Thanks to ABC Family’s new series The Fosters for sponsoring this post. Click here to see more of the discussion. Also, watch the series premiere of The Fosters on Monday, June 3 at 9/8c only on ABC Family.
It takes a special person to have the ability to open up their home to a child who they don’t even know and make the commitment to care for and look after this child as their own, realizing that where they came from is not as important as where they are going. It’s also critical to recognize that each child’s life holds value. Even more special are the people who go beyond the act of opening their homes choosing to open their hearts as well. As a former child welfare professional I’ve witnessed a lot of heartache but I have also witnessed kindness and compassion at its best.
I have watched as children’s lives were changed simply because someone cared enough to provide them with some stability during the most trying time in their lives. I have watched as high school age youth triumphed in the midst of adversity not succumbing to statistics but rather experiencing success. For many of the children and youth that I worked with that experienced more favorable outcomes while in foster care, there was a common thread. They had a support system and often at the core of their support system was a foster parent or parents. One individual or two, who decided to take on the role of advocating on behalf of a child who had become theirs for the time that they were in their care. These foster parents took on the role of caregiver and in the best cases cheerleader, campaigning for the children and youth to whom they had opened their hearts and homes.
Occasionally, television has an ability to mirror life and its many faucets. I believe the new ABC Family television show The Fosters will do just that. Not only is it bringing awareness to the notion of foster care but it sheds light on what I believe is a critical component of child welfare – adolescents in care. The reality is sometimes it is harder to find foster placements for older children. People aren’t willing to deal with the challenges that might come with caring for a teenager. While people often feel a sense of obligation when it comes to their biological children this isn’t the case with a foster teen.
The fictitious multicultural family consists of two mothers, a biological son from a previous relationship, adopted twins and a teen who has spent a significant amount of time in foster care. The plan is for her to remain in their home until a more permanent placement can be found. The family deals with issues relative to adoptive and foster parents but also issues synonymous with parenthood in general.
What excites me most about The Fosters is that it represents so much. It is a show that will pave the way for some important discussions to occur with regards to foster care. I also hope that it will result in more people giving consideration to the possibility of becoming one.
In a time when the news often focuses on the negative aspects of foster care and is quick to take a negative stance, it is refreshing to see a show that focuses on the good that can come out of this type of care. Every day there are men and women who choose to commit to caring for a child who despite sharing no genetic makeup of theirs has a small piece of their heart.

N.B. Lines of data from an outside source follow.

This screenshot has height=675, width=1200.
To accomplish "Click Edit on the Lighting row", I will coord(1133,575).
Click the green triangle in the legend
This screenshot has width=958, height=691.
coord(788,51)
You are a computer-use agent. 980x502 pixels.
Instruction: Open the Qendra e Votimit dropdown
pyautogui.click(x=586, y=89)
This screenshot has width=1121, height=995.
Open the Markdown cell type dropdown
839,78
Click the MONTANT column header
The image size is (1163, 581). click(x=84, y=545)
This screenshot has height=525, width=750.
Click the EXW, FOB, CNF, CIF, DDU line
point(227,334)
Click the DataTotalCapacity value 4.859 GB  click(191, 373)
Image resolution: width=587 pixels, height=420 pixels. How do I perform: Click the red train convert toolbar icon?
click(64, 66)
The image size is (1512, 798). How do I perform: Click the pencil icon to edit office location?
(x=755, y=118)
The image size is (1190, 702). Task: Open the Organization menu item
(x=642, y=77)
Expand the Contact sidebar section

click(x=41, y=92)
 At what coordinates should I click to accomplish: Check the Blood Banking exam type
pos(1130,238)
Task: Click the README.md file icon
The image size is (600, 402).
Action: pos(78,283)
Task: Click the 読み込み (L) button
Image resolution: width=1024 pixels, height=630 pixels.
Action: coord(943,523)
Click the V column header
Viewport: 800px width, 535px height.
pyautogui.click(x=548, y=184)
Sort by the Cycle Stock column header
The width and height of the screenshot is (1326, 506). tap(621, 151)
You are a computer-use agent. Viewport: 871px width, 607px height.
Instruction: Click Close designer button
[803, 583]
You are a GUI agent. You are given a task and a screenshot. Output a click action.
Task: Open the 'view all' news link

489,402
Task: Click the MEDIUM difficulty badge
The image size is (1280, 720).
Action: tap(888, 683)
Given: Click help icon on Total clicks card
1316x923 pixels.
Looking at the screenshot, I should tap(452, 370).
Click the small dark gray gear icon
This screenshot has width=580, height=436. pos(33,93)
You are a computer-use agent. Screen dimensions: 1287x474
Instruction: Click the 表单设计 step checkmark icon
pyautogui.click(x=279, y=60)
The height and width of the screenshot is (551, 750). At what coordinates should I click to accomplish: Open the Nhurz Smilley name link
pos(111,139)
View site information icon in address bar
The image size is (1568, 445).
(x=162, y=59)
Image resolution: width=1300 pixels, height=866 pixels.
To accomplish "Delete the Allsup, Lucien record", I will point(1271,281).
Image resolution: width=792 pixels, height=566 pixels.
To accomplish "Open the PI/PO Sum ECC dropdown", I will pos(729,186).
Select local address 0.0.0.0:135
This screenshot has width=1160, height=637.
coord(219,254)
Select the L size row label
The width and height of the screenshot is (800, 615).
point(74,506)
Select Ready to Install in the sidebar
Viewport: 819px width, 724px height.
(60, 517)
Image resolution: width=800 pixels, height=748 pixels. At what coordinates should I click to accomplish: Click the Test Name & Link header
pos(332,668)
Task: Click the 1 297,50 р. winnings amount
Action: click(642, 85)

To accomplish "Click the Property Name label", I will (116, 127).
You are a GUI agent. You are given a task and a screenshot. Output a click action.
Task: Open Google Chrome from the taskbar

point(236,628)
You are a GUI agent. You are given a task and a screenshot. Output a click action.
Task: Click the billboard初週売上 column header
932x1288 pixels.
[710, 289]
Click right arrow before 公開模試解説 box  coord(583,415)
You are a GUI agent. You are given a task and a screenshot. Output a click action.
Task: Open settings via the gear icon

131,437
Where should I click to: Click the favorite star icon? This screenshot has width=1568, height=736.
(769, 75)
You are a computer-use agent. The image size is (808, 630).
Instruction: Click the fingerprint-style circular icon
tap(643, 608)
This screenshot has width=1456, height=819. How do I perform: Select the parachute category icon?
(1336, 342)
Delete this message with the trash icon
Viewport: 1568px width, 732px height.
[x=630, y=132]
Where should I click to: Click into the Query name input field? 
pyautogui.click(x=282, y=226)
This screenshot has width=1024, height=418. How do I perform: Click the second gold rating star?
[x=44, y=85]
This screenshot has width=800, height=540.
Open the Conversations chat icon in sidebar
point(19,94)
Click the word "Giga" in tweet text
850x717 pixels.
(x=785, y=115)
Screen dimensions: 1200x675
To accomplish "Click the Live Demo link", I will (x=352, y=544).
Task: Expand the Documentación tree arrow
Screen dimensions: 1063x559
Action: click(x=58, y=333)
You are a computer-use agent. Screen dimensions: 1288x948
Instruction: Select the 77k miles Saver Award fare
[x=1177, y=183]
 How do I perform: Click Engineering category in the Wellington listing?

When it comes from a place of love these children have the ability to flourish even in foster care. With love, commitment and a strong support system their dreams live on and even come to fruition. Sometimes all they need is a chance and someone in their life who is willing to look beyond their situation or history and believe that they are worth fighting for.
It appears that at the core, The Fosters and some of the lives of real life parents who have opted to make a difference in the life of a foster child are a reminder of the power of the human heart. They show us that while things like genetic makeup, family history, age and culture are important aspects of who we are, so is the innate desire to belong and be a part of something. Family systems give us that. Some provide us with permanency and some are temporary. Our world could use more real life Fosters. People who are willing to step up to the plate to invest in our children from the small babies to the teenagers who could use love and support during what already is a challenging period in one’s life. People who know that the greatest reward is found in making a difference in the life of another.
I look forward to this show and the facilitation of a dialogue that will hopefully follow. A dialogue in which we provide support for foster parents who put their heart into making a difference in the lives that cross their paths and insight for those who desire to open their homes and hearts. And perhaps the realization that families like the Fosters and everyday versions of the Fosters aren’t that different from our own families, something we would realize if we took a moment to look beyond the surface. It is my belief that, at the end of the day when we open our hearts whether it is through mentorship, advocacy or foster care we are investing in our future. We are showing these children — our children– that they matter, their life holds value and they are worth it.